Location
- Country: Canada
- Province: Ontario
- Region: Central Ontario
- County: Hastings
- Municipalities: Belleville; Quinte West;

Physical characteristics
- Source: Unnamed slope
- • location: Quinte West
- • coordinates: 44°16′04″N 77°29′57″W﻿ / ﻿44.26778°N 77.49917°W
- • elevation: 176 m (577 ft)
- Mouth: Moira River
- • location: Belleville
- • coordinates: 44°16′19″N 77°22′44″W﻿ / ﻿44.27194°N 77.37889°W
- • elevation: 103 m (338 ft)
- Length: 15.1 km (9.4 mi)

Basin features
- River system: Great Lakes Basin
- • left: Number Ten Creek

= Chrysal Creek =

Chrysal Creek is a creek in the Moira River and Lake Ontario drainage basins in Belleville and Quinte West, Hastings County, Ontario, Canada.

==Course==
Chrysal Creek begins at an unnamed slope at an elevation of 176 m, about 1.1 km southeast of the community of Oak Lake. It flows south and is crossed by the former Ontario Highway 14. The creek turns east back under Highway 14, continues east, flowing under Ontario Highway 62 about 1.7 km south of the community of Halloway, and passes into Belleville. It continues east and splits into two branches at the point where a Hydro One transmission line crosses.

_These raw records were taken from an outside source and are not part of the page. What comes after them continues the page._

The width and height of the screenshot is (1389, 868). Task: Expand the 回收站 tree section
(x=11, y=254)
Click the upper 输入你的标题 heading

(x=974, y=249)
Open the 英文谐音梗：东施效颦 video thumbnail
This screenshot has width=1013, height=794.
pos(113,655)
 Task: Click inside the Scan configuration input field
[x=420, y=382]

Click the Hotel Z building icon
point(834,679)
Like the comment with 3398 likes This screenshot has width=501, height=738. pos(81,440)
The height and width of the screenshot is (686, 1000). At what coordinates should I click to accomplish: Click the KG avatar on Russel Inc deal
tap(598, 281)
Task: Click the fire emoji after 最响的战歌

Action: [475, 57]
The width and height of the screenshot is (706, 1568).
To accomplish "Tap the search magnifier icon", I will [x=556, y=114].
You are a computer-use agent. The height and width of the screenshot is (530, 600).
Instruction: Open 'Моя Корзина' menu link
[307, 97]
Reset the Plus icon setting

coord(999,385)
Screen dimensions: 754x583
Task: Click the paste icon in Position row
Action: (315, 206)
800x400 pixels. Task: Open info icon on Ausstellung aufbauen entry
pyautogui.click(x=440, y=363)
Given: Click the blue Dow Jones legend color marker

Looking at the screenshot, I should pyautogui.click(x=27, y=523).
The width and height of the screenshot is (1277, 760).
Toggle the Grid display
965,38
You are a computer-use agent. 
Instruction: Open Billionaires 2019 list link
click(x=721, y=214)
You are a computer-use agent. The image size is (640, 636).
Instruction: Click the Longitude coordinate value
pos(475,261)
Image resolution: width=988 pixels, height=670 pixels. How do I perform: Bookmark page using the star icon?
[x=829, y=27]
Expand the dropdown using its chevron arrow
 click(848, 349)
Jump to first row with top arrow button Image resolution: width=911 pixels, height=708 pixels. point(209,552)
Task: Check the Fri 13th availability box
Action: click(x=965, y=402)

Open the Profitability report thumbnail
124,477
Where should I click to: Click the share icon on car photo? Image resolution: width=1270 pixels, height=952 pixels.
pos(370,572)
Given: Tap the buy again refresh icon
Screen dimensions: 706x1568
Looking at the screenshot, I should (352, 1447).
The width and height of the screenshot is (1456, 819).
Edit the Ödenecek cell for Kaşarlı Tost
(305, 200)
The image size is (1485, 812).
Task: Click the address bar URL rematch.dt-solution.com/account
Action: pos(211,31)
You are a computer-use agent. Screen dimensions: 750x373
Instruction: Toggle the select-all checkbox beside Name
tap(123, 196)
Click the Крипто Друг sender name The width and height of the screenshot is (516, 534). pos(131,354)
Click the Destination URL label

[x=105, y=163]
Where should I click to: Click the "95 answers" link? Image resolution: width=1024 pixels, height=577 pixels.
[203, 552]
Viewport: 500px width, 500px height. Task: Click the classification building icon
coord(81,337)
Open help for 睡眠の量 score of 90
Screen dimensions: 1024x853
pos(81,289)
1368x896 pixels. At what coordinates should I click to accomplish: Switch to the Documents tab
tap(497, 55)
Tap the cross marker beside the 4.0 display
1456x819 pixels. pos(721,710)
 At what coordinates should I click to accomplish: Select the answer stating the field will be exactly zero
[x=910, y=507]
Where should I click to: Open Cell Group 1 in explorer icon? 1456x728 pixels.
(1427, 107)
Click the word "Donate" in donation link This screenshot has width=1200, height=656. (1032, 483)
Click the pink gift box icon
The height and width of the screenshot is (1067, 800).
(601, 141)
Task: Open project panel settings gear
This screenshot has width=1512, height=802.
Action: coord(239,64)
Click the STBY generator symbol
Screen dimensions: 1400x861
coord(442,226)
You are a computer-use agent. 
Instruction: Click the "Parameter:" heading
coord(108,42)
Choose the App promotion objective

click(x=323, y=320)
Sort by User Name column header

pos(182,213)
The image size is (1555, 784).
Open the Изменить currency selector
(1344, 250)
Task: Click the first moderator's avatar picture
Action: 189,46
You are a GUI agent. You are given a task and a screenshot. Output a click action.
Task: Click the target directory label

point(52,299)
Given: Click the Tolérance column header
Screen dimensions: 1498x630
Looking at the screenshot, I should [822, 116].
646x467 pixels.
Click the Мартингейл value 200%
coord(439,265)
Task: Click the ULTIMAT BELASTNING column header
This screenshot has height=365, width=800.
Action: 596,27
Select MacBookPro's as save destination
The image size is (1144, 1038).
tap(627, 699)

The northern branch takes in the left tributary Number Ten Creek at an elevation of 104 m, then the two combine once again shortly before the creek reaches its mouth at the Moira River at an elevation of 103 m, about 1.1 km west of the community of Thrasher's Corners on Ontario Highway 37. The Moira flows into the Bay of Quinte in downtown Belleville.